Em primeiro lugar, e essa é a matriz fundante da religião, porque existe a morte. E a morte é a construtora primeira, o alicerce da busca do transcendente no coração humano. Logicamente, e todos intuímos isso, a morte nos coloca diante de perguntas que o dia-a-dia  da construção do viver não nos fornece informações. E tais perguntas são mais ou menos essas: e depois dela? nunca mais verei os meus queridos? puxa, foi tão difícil aqui, será que não existe um outro lado? onde eu possa ser mais feliz? E cada um de nós pode acrescentar uma pergunta, bem nossa, que aponta para o transcendente. Fazer isso, faz parte da construção do viver, mesmo quando não haja respostas ou mesmo quando respondemos a tais perguntas com um sonoro não. Não há depois dela, não verei os meus queridos, não existe outro lado, e assim sucessivamente.





Navio Negreiro de Castro Alves


Mas o certo é que o ser humano no correr da história preferiu, embora sempre tenha havido exceções, crer na possibilidade do sim para o desafio da morte e dos questionamentos que construímos a partir dela.

O importante aqui é compreender duas coisas, a vida se constrói na própria construção dela, e a religião tem como primeiro fundamento a morte, que é a matriz de todos os porquês das religiões.

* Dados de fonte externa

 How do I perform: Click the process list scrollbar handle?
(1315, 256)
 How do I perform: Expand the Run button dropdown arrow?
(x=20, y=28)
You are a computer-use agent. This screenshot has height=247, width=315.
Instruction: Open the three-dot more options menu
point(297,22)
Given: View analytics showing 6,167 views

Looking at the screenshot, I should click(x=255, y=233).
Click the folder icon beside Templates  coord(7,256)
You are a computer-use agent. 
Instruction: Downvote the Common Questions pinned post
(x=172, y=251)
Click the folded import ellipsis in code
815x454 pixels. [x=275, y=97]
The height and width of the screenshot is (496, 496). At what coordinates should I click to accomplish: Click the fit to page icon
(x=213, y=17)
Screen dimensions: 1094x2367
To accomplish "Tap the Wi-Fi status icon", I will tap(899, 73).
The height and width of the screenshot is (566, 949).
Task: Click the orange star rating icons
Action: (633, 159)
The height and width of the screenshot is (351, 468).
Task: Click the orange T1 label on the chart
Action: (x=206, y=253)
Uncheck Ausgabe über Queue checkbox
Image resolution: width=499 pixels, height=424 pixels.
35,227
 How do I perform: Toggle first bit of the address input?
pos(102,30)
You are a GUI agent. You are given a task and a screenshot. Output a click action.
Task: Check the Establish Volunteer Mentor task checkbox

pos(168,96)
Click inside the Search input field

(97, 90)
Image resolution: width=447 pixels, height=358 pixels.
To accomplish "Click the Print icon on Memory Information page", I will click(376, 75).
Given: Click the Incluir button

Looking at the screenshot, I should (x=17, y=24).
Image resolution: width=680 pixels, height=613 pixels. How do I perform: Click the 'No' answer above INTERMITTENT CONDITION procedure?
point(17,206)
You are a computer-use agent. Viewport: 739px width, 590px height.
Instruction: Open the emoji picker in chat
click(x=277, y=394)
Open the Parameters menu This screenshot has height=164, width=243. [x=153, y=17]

Quando compreendemos isso, começamos a entender o papel primeiro, fundamental, da religião, nos dar uma espécie de alívio, de esperança, diante do imponderável. E a religião vai dizer sim, a vida continua depois. Cronologicamente, a ideia de deus e de deuses não nasce antes, mas nesse processo, já que deus e deuses não morrem, ao menos como nós, e podem transitar nos dois mundos. Ora, a morte é, em última instância, a criadora dos deuses. 

Para você entender este processo, sem ferir suas crenças, tem que se lembrar que o homo sapiens tem cerca de cem mil anos, e que as nossas religiões diante disso são novas. As mais antigas tem cerca de três mil anos. Ou seja, nessa novidade em relação aos anos de estrada do homo sapiens, construíram como metalinguagem leituras da morte, dos deuses e da vida. Ou seja, foram construindo o caminhar do transcendente. E logicamente modificaram a ordem de apresentação do caminhar transcendente -- deus/ deuses, vida, morte -- morte, vida, deus/deuses.

Esse processo levou à construção cultural das grandes religiões mundiais, dos seus continuados fracionamentos, fruto da necessidade de atualizar metalinguagem, e também está presente em todas as seitas que conhecemos. 


De acordo com The World Factbook, elaborado pela CIA com dados de 2012, os sistemas religiosos com maior número de adeptos em relação a população mundial são: cristianismo (28%); islamismo (22%); hinduísmo (15%); budismo (8,5%); pessoas sem religião (12%) e outros (14,5%). Estudos conduzidos pela Pew Research Center em 2009 mostram que, geralmente, nações mais pobres têm maior proporção de cidadãos que consideram a religião muito importante do que em nações ricas, com exceção aos Estados Unidos e Kuwait. A irreligiosidade e o ateísmo respondem por 14,27% e 3,97% da população mundial, seguidos pelas religiões étnicas indígenas.


"Diz o tolo em seu coração: 'Não há Deus! ' Corromperam-se e cometeram injustiças detestáveis. Não há ninguém que faça o bem". Salmo de Davi 

Este primeiro texto tem como finalidade levar a outros, que fluem naturalmente das questões colocadas aqui. Um forte abraço, Jorge Pinheiro.